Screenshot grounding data
————————

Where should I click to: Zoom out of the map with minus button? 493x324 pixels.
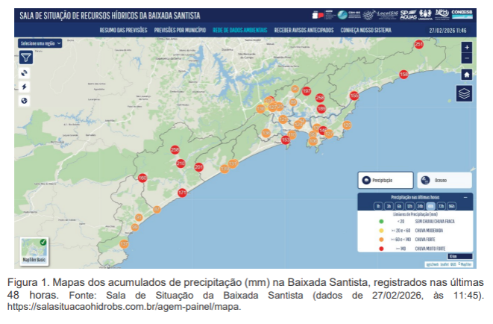pos(466,58)
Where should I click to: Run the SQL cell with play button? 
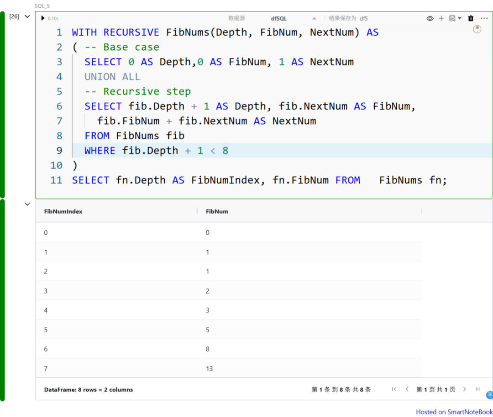click(43, 18)
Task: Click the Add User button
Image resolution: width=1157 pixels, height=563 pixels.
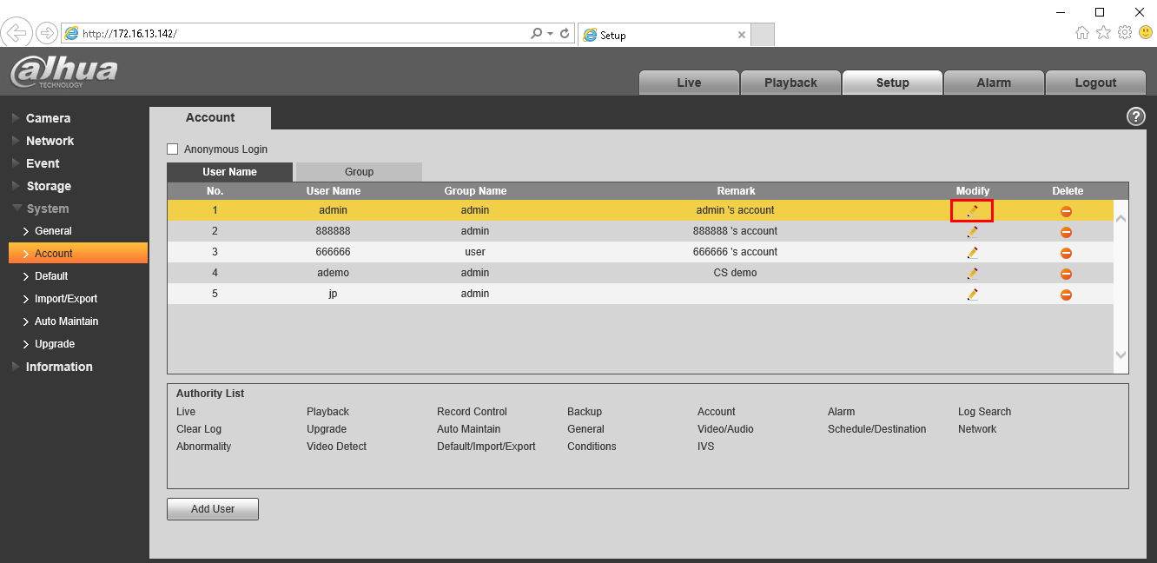Action: [x=213, y=509]
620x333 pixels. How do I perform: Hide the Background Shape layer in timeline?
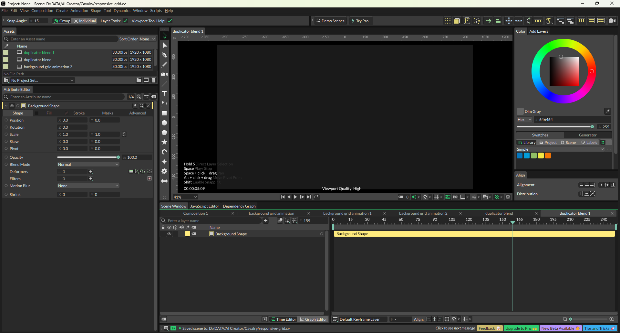[x=169, y=234]
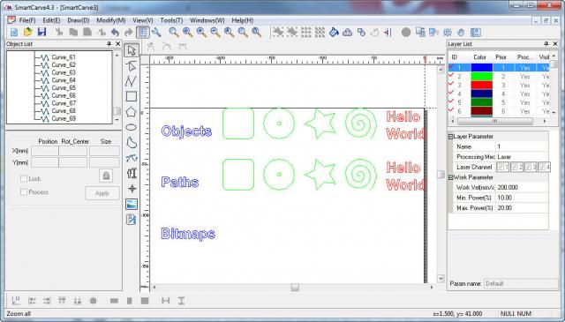The image size is (565, 322).
Task: Select the polyline drawing tool
Action: point(132,81)
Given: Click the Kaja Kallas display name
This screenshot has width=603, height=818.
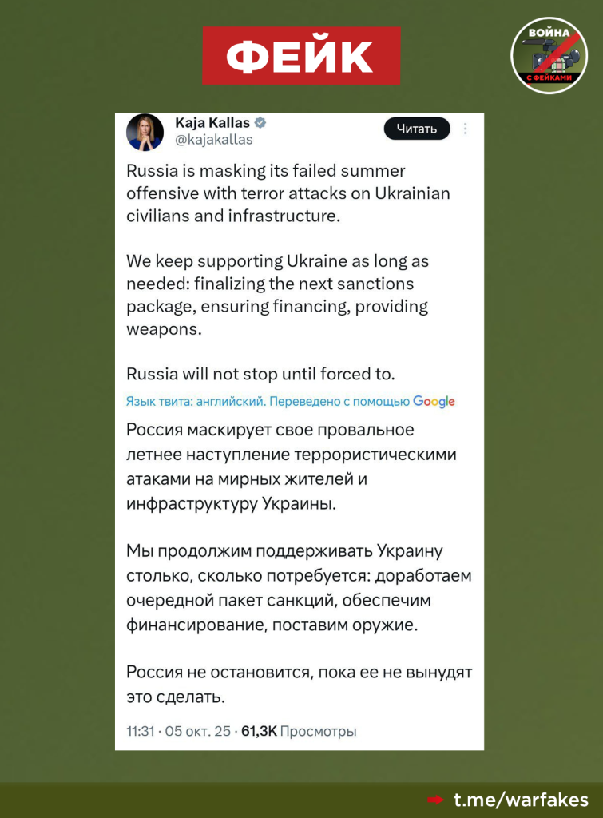Looking at the screenshot, I should tap(212, 123).
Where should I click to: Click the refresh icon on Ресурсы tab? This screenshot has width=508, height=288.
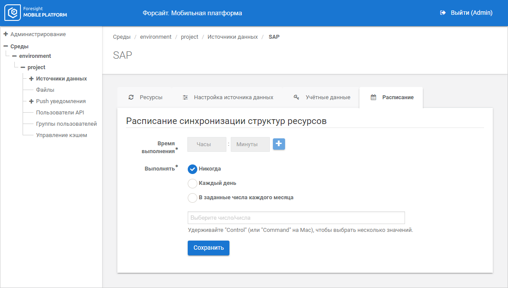[x=131, y=97]
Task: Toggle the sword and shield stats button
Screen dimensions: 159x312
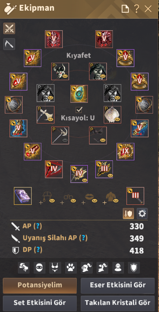Action: point(128,214)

————————

ASSIGNED TASK » Restate, word for word, the entries above, dropping any picture.

SOLUTION TO THIS EXERCISE »
Where should I click to: Zoom out of the map with minus button? 493x324 pixels.
pos(466,58)
Where should I click to: Run the SQL cell with play button? 
click(43, 18)
Task: Click the Add User button
Image resolution: width=1157 pixels, height=563 pixels.
Action: [x=213, y=509]
620x333 pixels. How do I perform: Hide the Background Shape layer in timeline?
[x=169, y=234]
The image size is (565, 322).
Task: Select the polyline drawing tool
Action: point(132,81)
Given: Click the Kaja Kallas display name
This screenshot has width=603, height=818.
Looking at the screenshot, I should tap(212, 123).
Where should I click to: Click the refresh icon on Ресурсы tab? This screenshot has width=508, height=288.
[x=131, y=97]
Task: Toggle the sword and shield stats button
Screen dimensions: 159x312
Action: point(128,214)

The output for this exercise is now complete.